The maker of the excellent film Cobain: Hell, Brent Morgen is back with another musical documentary, going even further with the great David Bowie as the theme. Here we are talking not just about the musician Bowie, but about the creative person as a whole, about this inexhaustible creator practicing different arts and using his own body as a canvas to express what overwhelmed from the inside.

However, Morgen prefers to show us all this not in a strictly linear fashion, but rather in a free flow of time that begins with Bowie’s teenage years and continues until the last interview with him shortly before his death. In fact, from this we hear only the voice of the artist, as a report and at the same time a summary of all the others that have sounded on the screen during this time. And it’s impressive: unpublished archival footage, old interviews and, of course, original live footage of Bowie transforming his rock/pop star image on stage with unimaginable audacity for any era. Morgen, for his part, puts his hand back in, fiddling with colors, filters and editing to create a psychedelic ensemble befitting his otherworldly hero’s colorful, transcendent imagination.

Ryusuke Hamaguchi’s film, which received four Oscar nominations and finally a gold statuette for Best International Film, is released this week. The hero of the Japanese film director is Yusuke, a theater director who suddenly loses his beloved wife. In deep grief, he accepts an invitation to go to Hiroshima to stage his version of Chekhov’s Uncle Vanya. Daily communication with the members of the troupe, as well as with his taciturn young guide, will help him move to a new level and get a little closer to redemption.

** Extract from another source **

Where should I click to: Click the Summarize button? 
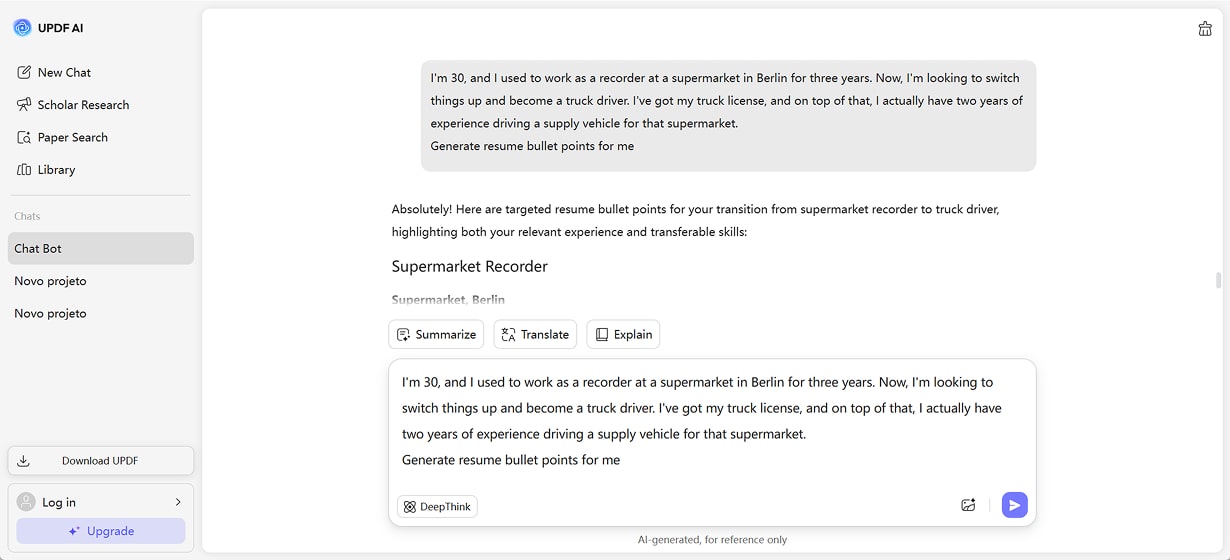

Hamaguchi keeps his imagery and cinematic interference in general to a minimum, filming and editing sparingly to give his (masterpiece) script all the punch. Modern loneliness, the difficulty of human relationships and communication itself, as well as the drama of loss, are contrasted here with Chekhov’s text and the magnetism it radiates, bordering on obsession. Three hours of duration is, of course, enough, but an attentive viewer is rewarded even more.

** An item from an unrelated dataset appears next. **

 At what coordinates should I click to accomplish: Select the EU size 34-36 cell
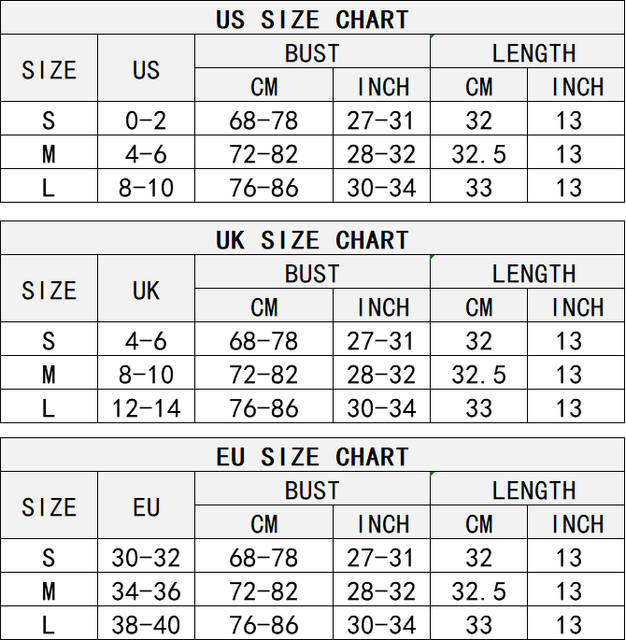tap(146, 589)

David Gordon Green’s contemporary trilogy, which revived the legend of Michael Myers, concludes with a film that rides on the same wave as the previous two. Four years have passed since the bloodthirsty killer last appeared in the small town where Laurie Stroud (Jamie Lee Curtis) now lives peacefully with her young granddaughter Alison. The latter will have an affair with Corey, an introverted youth who is treated like an outcast. As his behavior gets more and more bizarre, a new wave of murders breaks out as Michael Myers and Laurie meet (inevitably) for a final showdown. Gordon Green stays true to the traditional slasher, adding just the right amount of humor to his killer mix. Fans of the genre and the movie series will definitely like it.

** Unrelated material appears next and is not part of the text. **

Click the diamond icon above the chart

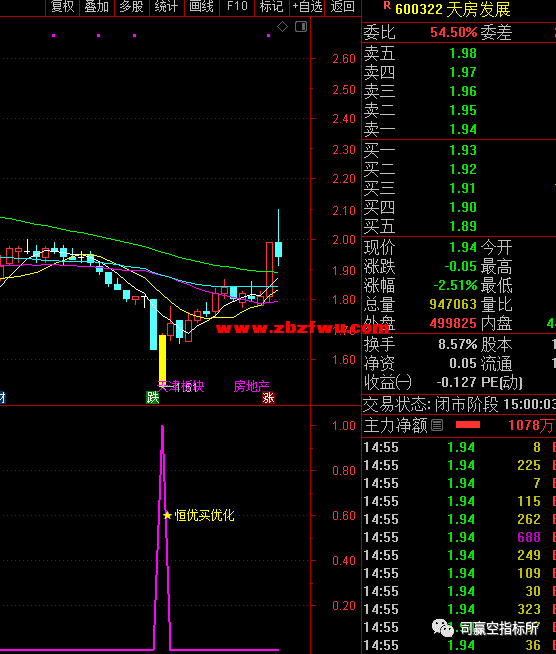(x=282, y=27)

Veteran Steven Frears signs the film, written by Steve Coogan and Jeff Pope, with his famous stylish style. The main character here is Sally Hawkins as Philippa, an amateur historian who sets out to destroy what she sees as the wrong public image of King Richard III. Her investigations will eventually lead her to a parking lot in Leicester, where she will “meet” a Shakespearean hero whom she already sees clearly through the eyes of her imagination. Two experts in the idiosyncratic dramedy genre – Friars and Coogan – meet with one of the most ideal heroines, Sally Hawkins, to hand over the reins of this strange story to her. It’s nice to see a result that teaches a lesson in perseverance that can sometimes bring down even the tallest walls.

Moving from television to the big screen for the first time, Briton Tom George is directing an action-adventure comedy with an impeccable cast. In 1950s London’s West End, plans for a film adaptation of a popular play are cut short when a key crew member is killed. Then the out-of-world Commander Stoppard (Sam Rockwell) takes action, with a willing rookie constable (Sears Ronan) on his side. The two will find themselves embroiled in a mysterious game of suspects, trying to solve the mystery while putting themselves in danger.